Scan the entries for the word "scrollbar", and copy every line where it appears.

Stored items
>>>>>

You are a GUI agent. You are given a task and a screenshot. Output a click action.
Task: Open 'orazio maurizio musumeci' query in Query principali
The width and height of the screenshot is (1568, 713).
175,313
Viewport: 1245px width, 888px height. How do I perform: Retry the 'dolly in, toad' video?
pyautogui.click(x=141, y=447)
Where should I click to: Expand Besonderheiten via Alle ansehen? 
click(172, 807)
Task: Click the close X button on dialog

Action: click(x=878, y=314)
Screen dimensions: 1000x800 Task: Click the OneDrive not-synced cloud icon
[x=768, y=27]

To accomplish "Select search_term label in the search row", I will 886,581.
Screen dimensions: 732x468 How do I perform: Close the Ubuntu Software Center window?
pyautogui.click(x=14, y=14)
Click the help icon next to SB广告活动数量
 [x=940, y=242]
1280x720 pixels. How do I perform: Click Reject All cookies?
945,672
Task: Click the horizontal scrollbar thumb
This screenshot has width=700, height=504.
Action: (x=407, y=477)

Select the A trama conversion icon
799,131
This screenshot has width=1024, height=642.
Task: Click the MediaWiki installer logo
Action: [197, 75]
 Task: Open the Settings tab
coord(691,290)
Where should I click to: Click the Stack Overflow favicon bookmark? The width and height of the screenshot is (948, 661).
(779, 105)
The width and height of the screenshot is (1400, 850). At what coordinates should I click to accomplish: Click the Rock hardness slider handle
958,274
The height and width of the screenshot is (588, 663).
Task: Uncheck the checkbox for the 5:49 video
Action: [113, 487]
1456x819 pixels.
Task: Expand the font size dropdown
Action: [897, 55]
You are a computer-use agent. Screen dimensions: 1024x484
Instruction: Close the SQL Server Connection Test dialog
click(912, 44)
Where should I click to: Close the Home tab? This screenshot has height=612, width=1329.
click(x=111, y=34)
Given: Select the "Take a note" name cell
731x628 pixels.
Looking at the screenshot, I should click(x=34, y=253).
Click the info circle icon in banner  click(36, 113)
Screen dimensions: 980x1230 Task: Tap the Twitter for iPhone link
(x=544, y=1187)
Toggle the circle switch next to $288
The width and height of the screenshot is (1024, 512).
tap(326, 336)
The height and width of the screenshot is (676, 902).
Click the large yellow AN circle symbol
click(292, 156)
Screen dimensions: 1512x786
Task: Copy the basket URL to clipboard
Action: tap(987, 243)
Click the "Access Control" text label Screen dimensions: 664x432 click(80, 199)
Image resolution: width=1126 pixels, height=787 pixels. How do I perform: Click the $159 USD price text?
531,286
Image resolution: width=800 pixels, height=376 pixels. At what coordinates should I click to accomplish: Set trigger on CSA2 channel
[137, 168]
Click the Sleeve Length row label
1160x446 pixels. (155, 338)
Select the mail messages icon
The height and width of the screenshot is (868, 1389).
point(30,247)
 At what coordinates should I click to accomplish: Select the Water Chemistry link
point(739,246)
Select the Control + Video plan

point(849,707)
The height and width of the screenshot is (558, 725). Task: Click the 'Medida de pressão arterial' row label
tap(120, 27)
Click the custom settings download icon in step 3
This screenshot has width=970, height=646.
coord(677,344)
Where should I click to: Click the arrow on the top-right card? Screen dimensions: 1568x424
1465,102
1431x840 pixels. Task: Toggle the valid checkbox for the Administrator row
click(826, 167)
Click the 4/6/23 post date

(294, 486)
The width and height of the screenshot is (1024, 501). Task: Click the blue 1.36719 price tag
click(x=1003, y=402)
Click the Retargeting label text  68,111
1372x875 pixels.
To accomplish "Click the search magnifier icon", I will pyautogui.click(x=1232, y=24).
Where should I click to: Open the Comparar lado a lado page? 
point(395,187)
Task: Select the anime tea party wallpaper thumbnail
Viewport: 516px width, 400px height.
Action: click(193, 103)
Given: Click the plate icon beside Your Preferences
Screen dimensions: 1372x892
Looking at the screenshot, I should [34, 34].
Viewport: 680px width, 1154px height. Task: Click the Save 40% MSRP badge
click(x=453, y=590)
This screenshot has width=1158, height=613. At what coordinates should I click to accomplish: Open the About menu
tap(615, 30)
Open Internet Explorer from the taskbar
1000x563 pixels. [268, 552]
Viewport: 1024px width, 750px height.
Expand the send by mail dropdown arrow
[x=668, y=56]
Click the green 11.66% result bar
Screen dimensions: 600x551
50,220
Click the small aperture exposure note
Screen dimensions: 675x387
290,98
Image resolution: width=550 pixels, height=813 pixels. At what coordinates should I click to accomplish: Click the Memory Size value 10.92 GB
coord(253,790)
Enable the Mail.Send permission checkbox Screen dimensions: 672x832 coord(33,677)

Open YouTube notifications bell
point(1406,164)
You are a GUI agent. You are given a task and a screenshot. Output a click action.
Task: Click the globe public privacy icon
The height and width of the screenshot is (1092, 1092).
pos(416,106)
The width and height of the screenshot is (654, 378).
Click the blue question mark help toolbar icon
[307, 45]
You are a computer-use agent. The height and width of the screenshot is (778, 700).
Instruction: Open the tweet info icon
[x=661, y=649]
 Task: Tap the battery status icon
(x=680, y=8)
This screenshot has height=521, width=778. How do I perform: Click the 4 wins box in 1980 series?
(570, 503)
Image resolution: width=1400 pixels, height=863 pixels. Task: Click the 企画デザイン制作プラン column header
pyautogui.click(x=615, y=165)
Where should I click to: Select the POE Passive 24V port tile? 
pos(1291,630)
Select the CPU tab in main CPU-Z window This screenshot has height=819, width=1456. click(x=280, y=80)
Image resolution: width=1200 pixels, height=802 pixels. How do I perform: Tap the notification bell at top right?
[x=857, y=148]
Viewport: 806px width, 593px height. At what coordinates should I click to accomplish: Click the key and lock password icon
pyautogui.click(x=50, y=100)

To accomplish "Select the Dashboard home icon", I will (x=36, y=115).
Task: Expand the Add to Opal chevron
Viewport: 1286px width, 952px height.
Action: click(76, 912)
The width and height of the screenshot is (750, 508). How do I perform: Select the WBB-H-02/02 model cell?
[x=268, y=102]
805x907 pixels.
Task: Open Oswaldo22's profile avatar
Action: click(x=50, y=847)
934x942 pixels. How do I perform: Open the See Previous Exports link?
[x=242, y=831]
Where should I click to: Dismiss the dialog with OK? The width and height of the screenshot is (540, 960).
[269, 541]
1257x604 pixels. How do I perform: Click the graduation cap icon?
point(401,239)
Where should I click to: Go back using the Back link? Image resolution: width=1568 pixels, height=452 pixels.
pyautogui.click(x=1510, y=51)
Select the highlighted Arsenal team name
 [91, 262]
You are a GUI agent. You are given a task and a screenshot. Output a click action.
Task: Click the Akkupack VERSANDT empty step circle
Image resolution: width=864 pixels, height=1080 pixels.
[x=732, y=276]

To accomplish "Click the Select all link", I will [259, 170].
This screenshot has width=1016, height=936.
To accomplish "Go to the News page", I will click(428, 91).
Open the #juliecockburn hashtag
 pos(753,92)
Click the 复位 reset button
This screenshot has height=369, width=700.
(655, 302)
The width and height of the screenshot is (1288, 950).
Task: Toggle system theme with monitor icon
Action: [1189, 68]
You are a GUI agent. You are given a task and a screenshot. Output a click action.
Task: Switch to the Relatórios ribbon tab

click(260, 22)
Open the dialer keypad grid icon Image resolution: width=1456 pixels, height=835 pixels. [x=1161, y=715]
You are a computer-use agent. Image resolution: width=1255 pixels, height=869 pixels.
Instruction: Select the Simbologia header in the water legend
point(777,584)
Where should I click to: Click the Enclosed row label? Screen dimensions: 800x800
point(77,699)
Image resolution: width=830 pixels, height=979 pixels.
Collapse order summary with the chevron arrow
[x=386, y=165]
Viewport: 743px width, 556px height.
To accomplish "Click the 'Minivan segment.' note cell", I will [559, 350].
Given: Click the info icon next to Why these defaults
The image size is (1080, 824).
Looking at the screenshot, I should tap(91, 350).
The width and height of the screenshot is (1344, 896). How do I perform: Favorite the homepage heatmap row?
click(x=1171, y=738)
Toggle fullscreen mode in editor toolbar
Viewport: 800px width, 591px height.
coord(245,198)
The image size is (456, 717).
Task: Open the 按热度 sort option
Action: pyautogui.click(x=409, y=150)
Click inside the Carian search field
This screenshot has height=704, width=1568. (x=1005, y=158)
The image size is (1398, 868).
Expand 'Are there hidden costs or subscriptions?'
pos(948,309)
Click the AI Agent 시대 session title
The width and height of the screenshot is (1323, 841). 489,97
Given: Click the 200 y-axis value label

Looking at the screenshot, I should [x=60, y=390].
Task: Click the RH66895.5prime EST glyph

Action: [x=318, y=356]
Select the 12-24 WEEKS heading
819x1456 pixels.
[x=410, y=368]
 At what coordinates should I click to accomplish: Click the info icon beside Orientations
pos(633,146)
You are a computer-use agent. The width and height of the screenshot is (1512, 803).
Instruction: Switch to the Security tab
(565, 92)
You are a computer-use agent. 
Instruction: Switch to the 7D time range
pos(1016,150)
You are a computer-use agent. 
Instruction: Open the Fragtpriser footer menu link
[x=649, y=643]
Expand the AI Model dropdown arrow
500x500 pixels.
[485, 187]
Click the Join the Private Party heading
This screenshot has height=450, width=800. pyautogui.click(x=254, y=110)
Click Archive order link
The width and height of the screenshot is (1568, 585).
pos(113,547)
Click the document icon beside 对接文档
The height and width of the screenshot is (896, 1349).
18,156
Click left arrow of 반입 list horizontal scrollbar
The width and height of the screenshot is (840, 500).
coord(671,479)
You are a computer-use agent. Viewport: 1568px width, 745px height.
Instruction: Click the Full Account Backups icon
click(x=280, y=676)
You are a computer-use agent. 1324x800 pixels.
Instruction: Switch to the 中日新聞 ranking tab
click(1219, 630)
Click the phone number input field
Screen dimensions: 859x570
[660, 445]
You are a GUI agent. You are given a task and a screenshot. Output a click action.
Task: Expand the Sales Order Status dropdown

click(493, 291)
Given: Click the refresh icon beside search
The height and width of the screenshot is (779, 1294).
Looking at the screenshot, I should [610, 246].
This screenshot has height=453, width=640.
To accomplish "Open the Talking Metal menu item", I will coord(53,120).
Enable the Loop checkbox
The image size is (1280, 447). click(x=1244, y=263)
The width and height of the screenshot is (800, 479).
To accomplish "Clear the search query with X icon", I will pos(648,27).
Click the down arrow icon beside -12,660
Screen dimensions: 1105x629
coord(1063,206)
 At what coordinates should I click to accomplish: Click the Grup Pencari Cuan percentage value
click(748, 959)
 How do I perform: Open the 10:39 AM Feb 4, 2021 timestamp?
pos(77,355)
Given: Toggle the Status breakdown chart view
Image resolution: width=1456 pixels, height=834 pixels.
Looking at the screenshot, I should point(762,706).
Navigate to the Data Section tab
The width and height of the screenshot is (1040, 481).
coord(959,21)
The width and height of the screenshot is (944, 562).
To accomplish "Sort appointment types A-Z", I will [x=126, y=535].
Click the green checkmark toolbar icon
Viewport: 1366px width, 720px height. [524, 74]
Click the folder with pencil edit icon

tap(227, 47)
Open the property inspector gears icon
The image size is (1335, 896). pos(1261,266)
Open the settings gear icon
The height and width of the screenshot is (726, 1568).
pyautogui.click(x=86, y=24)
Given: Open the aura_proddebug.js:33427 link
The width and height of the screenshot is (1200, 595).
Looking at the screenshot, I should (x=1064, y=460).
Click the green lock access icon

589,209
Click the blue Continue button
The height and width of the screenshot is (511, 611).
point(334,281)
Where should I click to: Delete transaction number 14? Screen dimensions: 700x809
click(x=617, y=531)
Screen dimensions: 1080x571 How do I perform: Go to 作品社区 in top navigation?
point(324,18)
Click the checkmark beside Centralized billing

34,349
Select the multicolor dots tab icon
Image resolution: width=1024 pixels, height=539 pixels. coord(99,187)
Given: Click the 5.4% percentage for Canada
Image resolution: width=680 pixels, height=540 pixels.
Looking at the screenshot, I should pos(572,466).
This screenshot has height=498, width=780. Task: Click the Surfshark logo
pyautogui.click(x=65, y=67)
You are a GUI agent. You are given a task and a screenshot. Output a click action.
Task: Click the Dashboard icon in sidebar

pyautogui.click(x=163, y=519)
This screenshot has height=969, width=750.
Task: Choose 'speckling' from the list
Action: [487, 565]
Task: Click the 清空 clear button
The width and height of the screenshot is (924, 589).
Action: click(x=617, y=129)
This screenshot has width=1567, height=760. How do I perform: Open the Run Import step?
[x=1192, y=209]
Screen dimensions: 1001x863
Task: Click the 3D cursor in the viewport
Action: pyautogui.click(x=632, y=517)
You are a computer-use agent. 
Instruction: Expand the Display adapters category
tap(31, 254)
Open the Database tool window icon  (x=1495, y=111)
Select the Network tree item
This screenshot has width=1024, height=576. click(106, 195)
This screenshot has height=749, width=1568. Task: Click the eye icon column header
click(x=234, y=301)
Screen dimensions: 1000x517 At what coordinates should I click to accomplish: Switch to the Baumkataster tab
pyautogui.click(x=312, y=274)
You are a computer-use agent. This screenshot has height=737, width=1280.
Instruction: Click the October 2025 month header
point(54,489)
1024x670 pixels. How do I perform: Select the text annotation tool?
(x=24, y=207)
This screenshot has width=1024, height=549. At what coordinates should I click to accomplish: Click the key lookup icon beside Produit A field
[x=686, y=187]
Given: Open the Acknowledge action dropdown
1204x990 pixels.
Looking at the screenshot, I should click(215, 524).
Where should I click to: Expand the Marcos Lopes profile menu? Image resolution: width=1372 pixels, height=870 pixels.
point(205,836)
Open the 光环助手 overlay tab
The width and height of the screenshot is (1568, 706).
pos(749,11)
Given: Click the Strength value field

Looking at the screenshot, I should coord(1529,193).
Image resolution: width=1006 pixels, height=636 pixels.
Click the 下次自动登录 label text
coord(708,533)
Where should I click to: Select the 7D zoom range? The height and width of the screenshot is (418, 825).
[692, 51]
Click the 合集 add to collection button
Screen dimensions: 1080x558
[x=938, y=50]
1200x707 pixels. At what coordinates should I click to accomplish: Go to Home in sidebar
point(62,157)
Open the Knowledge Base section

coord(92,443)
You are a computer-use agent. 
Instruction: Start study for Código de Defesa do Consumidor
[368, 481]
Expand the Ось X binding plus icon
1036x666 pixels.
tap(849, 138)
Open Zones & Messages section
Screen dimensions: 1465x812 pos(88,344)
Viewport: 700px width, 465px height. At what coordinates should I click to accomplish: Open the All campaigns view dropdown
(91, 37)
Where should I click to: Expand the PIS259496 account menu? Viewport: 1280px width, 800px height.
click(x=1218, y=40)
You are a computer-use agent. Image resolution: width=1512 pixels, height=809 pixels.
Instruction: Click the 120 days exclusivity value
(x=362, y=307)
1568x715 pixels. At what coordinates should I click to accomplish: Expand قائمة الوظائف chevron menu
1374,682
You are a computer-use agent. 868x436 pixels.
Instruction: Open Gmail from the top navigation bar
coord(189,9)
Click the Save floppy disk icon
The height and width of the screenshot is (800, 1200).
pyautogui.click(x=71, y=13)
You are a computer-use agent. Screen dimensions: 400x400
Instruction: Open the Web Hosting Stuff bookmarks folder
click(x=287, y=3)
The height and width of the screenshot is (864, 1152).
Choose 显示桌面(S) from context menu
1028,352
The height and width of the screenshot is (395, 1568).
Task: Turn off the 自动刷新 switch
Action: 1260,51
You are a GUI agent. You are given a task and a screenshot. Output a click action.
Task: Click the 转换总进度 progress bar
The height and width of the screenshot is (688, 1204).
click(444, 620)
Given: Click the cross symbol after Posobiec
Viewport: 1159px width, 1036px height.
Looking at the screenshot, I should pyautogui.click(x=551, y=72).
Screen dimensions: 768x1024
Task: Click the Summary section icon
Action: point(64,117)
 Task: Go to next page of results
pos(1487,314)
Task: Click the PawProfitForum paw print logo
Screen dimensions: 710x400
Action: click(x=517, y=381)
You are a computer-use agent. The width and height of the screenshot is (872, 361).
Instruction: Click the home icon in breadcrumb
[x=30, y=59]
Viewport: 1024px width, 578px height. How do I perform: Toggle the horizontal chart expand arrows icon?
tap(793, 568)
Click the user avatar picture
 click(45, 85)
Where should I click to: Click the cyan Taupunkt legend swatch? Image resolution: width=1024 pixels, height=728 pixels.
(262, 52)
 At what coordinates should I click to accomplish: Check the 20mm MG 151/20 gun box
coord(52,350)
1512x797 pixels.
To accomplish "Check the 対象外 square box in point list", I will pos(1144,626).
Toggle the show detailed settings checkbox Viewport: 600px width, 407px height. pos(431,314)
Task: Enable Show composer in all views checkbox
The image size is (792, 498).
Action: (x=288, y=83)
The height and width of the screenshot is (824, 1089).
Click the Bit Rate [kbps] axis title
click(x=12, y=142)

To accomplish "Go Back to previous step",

<<<<<

• _Written solution_:
Task: Click the horizontal scrollbar thumb
Click left arrow of 반입 list horizontal scrollbar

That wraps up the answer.